# [WHAT IS EXPECTED]
Each line of the records that includes "agent" should be found and copied.
-- Opening Marker --
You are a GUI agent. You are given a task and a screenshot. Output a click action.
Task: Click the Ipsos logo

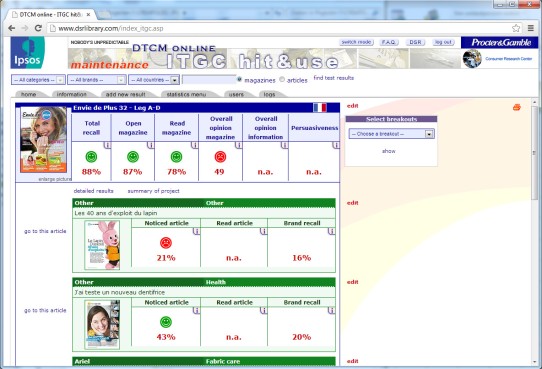[x=28, y=53]
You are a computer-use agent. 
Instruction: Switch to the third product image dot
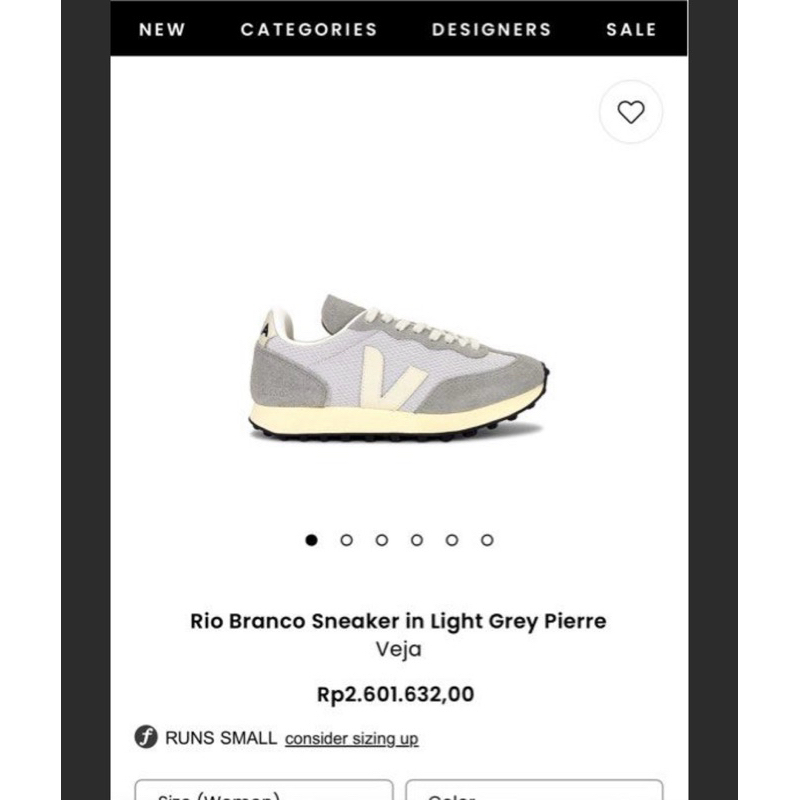pos(382,540)

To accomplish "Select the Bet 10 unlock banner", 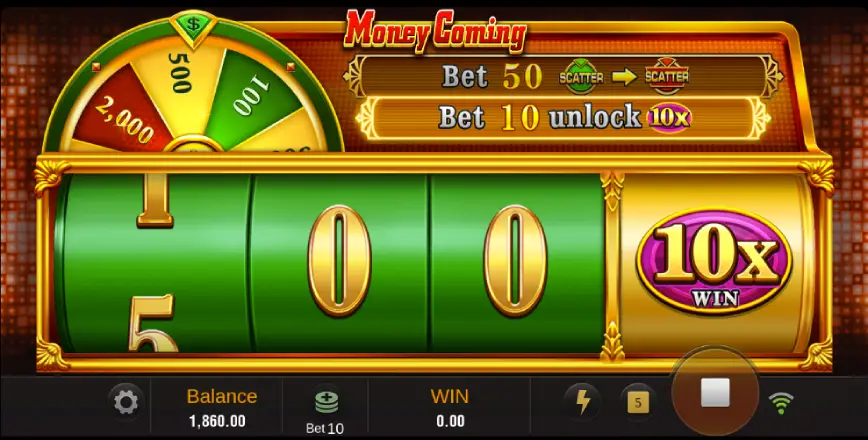I will coord(563,118).
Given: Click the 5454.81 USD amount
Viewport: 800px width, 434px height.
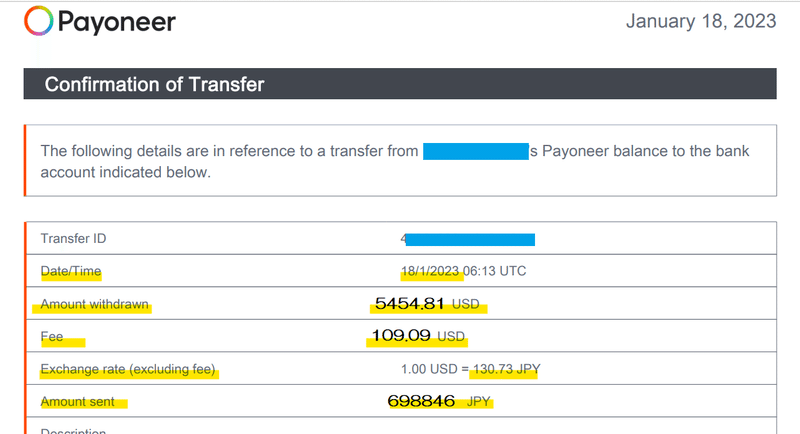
-- Closing Marker --
# [TASK RESPONSE]
You are a GUI agent. You are given a task and a screenshot. Output a click action.
You are a computer-use agent. 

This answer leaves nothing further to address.